En pleine politique d’expulsion des bidonvilles, de privatisation des terres collectives, de prédation foncière dans les vieux centres urbains, le Forum Mondial des Droits de l’Homme qui se tiendra à Marrakech du 27 au 30 novembre 2014 prévoit une thématique : Ville et Droits de l’Homme. Une belle ironie, lorsque l’on sait que les principaux intéressés par ce thème ne sont pas conviés à l’événement. Et puisque personne ne leur donnera la parole, j’essaierai de retranscrire – le plus fidèlement possible – une année de recherche personnelle sur ces questions.
Nous sommes en février 2014, un rassemblement de femmes borde chaque jour la bretelle d’autoroute de Rabat. Juxtaposé à leur banderole, nous pouvons voir la photo du Roi qui conclut leur revendication : « les habitants du Douar Ouled Dlim, serviteurs de la monarchie, au titre foncier numéro R22747, demandent une intervention royale contre le prédateur immobilier qu’est l’entreprise Société d’Aménagement Ryad qui a mis à la rue les ayants droits du douar et les obligent aujourd’hui à vivre dans des campements de fortune ». (...)
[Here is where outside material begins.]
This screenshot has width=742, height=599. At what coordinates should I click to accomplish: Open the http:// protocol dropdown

Ces femmes – et leurs hommes qui restent à l’arrière, espérant que la répression sera moins féroce envers les femmes – racontent au premier venu le calvaire de leurs expulsions.
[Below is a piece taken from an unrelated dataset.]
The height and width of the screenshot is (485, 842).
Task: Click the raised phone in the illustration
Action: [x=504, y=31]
Nous sommes le 06 février 2014, les forces de l’ordre interviennent au petit matin. Équipés de pelleteuses, de matraques et de fourgonnettes, ils embarquent toute personne ne laissant pas les pelleteuses arracher tout ce qui fonde la mémoire de la tribu Guich : maisons – arbres fruitiers – écuries – pépinières – échoppes de légumes. Ce 06 février 2014, les habitants du Douar Ouled Dlim le décrivent comme un jour de guerre. En faisant l’analogie avec les politiques de colonisation en Palestine, il arrive souvent que ces oubliés du processus démocratique amorcé publiquement par le Maroc en 2011, jettent leurs cartes d’identités en répétant : « nous sommes des marocains, sans patrie (…) ils auraient mieux fait de nous jeter à la mer, car nous n’avons plus où aller ». (...)
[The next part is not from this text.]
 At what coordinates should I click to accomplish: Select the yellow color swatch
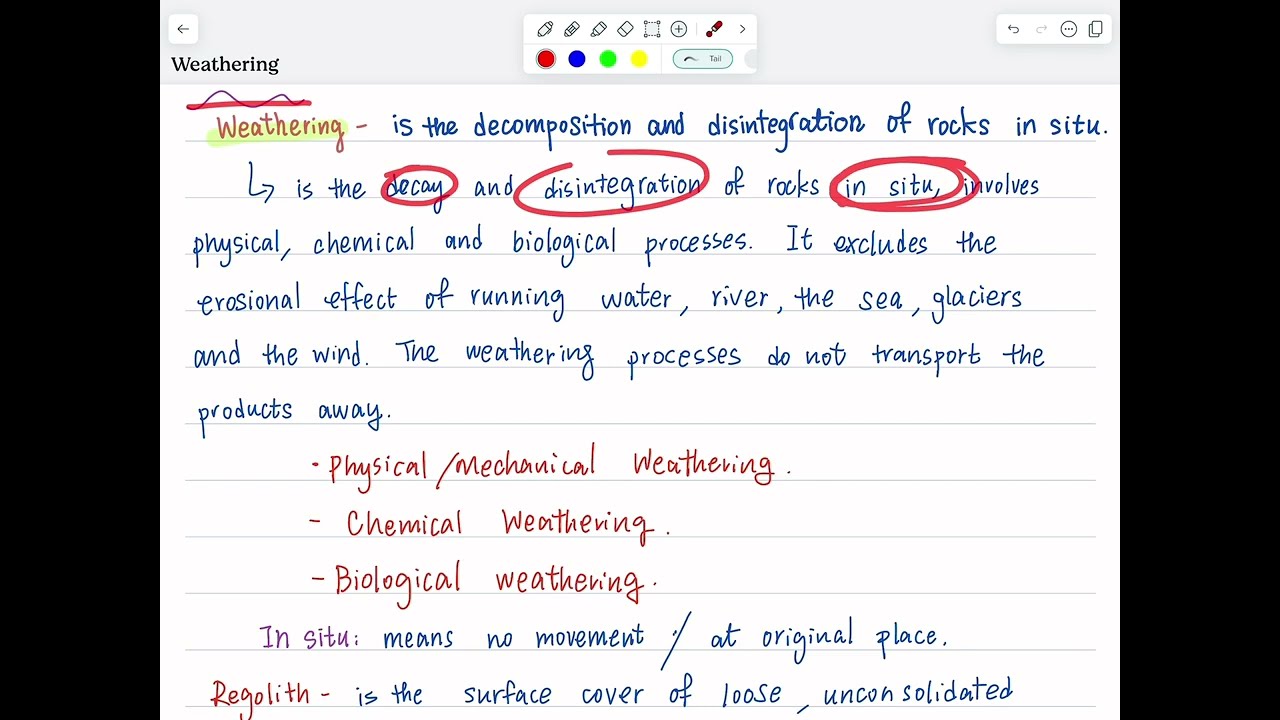638,59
Ce jour là, plus de 36 logements ont été détruits par la force, laissant les habitants du Douar Ouled Dlim sans ressource. À ce jour, ils vivent dans des campements de fortune, faits de bâches en plastique maintenues par quelques morceaux de bois et de tôles amassés ici ou là. Les forces de l’ordre ont entouré leurs terres – aujourd’hui vendues à la Société d’Aménagement Ryad – par des panneaux de tôle. Enfermés dans une prison à ciel ouvert, les habitants sont surveillés par les chiens du service de sécurité mis en place pour les empêcher de reconstruire. Parallèlement, au mois de mars, les forces de l’ordre sont intervenues au Douar Drabka, également situé à Guich Loudaya, pour procéder à la destruction des pépinières et des échoppes commerciales dans lesquelles les habitants vendaient légumes et fruits issus de leurs cultures.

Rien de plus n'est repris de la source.